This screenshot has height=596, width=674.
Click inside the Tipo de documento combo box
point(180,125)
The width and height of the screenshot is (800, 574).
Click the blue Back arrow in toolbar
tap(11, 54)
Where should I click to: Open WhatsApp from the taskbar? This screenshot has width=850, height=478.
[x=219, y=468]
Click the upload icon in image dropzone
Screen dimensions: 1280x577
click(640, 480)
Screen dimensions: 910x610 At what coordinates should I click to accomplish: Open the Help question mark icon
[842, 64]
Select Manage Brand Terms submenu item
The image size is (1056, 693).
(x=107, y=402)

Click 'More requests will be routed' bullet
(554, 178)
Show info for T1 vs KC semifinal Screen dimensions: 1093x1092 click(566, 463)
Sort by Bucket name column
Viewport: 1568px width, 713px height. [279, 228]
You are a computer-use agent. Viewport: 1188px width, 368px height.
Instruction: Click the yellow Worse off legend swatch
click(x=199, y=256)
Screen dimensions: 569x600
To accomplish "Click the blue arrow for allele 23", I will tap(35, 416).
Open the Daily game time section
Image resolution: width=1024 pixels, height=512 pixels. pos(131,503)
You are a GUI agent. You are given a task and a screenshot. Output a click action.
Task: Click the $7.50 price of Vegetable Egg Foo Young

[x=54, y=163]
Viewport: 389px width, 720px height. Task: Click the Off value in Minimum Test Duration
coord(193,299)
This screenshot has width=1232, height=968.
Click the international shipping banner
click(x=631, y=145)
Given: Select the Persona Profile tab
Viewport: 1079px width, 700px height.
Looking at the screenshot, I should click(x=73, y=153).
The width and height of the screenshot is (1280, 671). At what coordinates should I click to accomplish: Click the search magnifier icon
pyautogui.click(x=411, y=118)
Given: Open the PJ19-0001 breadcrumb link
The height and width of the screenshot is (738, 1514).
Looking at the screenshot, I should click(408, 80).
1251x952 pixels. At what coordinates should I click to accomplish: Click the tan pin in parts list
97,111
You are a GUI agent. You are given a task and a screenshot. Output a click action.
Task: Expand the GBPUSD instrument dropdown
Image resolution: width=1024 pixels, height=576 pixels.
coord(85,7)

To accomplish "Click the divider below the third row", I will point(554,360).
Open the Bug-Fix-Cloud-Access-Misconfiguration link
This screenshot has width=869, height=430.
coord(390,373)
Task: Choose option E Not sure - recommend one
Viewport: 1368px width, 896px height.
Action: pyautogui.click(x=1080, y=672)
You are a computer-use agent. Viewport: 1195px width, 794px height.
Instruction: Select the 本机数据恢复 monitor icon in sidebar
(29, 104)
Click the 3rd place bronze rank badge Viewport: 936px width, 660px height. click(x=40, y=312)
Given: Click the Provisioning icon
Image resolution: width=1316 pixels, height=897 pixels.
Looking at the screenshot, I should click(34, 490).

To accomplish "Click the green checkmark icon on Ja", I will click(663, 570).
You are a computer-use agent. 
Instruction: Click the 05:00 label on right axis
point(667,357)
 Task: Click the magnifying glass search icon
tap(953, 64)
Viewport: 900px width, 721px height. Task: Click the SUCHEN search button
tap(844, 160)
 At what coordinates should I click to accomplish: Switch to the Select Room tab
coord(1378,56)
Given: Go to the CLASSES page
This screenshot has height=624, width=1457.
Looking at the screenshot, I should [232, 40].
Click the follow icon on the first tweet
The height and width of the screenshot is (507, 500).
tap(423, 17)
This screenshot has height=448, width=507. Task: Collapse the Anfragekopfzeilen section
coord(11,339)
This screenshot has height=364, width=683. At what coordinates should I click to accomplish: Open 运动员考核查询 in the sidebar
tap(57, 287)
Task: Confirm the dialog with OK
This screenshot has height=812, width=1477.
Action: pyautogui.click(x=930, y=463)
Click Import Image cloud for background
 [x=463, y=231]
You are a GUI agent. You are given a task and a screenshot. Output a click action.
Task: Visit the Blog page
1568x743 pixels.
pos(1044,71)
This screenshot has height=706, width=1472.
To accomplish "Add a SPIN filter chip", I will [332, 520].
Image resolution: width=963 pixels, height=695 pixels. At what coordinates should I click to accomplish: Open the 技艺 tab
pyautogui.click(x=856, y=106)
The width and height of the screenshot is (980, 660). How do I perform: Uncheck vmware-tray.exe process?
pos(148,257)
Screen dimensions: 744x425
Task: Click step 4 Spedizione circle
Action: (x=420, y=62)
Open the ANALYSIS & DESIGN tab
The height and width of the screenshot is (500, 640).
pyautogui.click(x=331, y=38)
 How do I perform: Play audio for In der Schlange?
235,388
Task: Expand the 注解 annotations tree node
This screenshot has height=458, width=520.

» **TASK PROMPT**: State, as a number only, how many lines in the entries include "link".

» **TASK SOLUTION**: 2